** Your objective **
The expected output is each line from the one containing "This screenshot has height=747, width=1167." to the last line of the data below, set down exactly, minus the pictures.

============

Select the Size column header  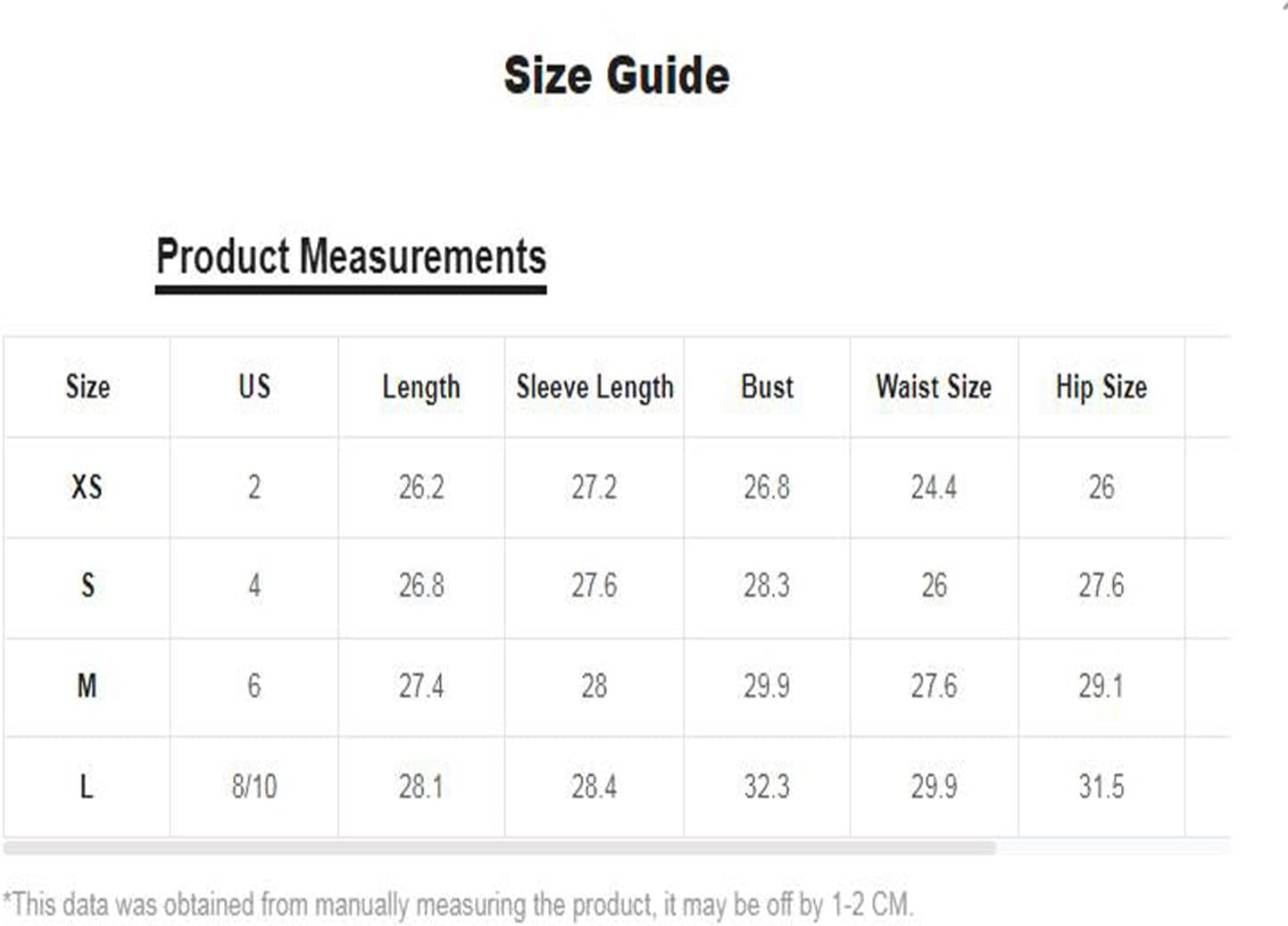click(87, 387)
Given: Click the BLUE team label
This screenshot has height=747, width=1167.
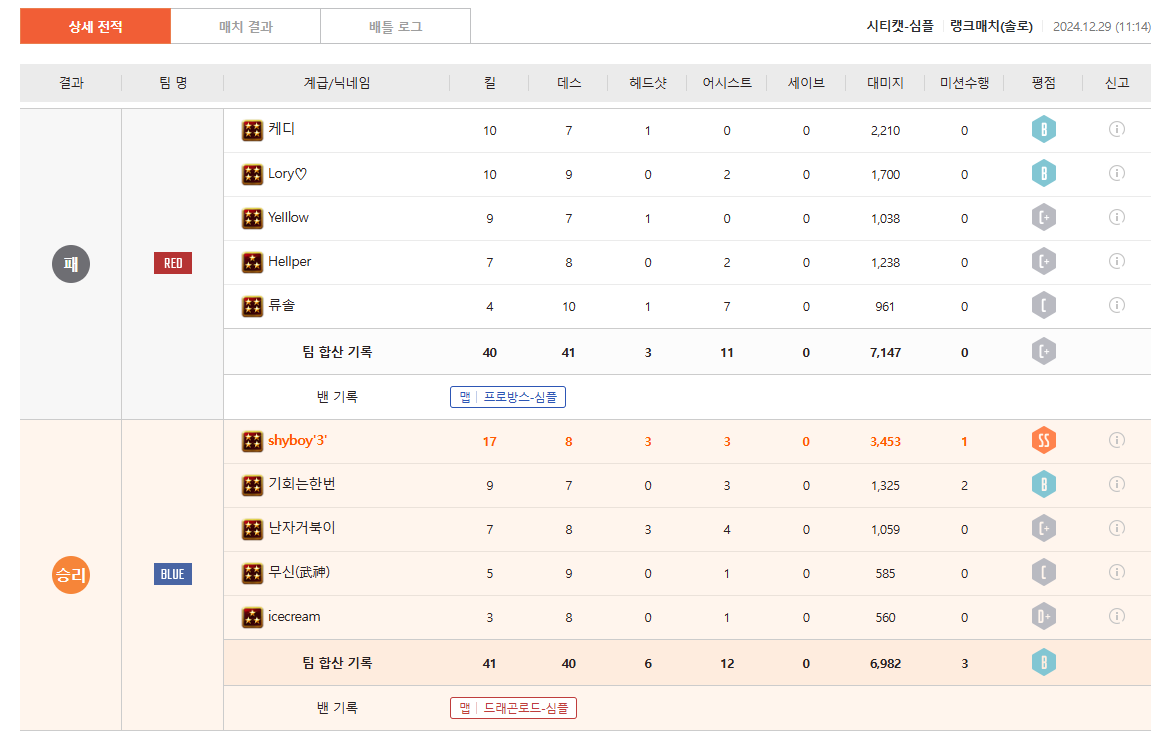Looking at the screenshot, I should coord(173,574).
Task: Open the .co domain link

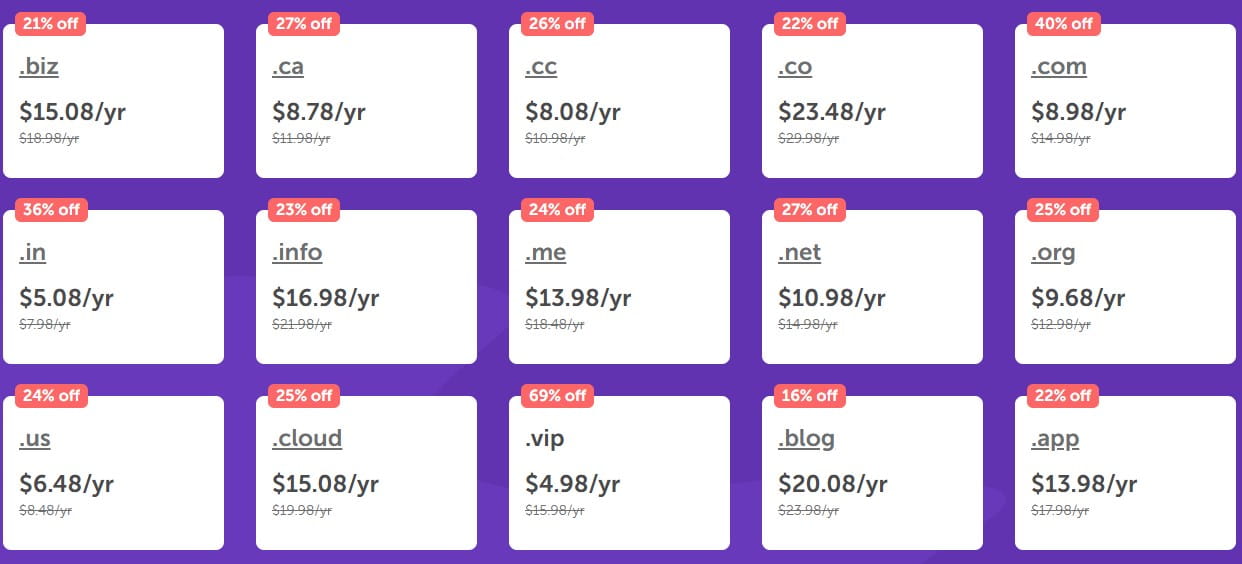Action: point(795,67)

============

** Written answer **
This screenshot has height=747, width=1167.
Looking at the screenshot, I should coord(173,574).
Task: Open the .co domain link

Action: point(795,67)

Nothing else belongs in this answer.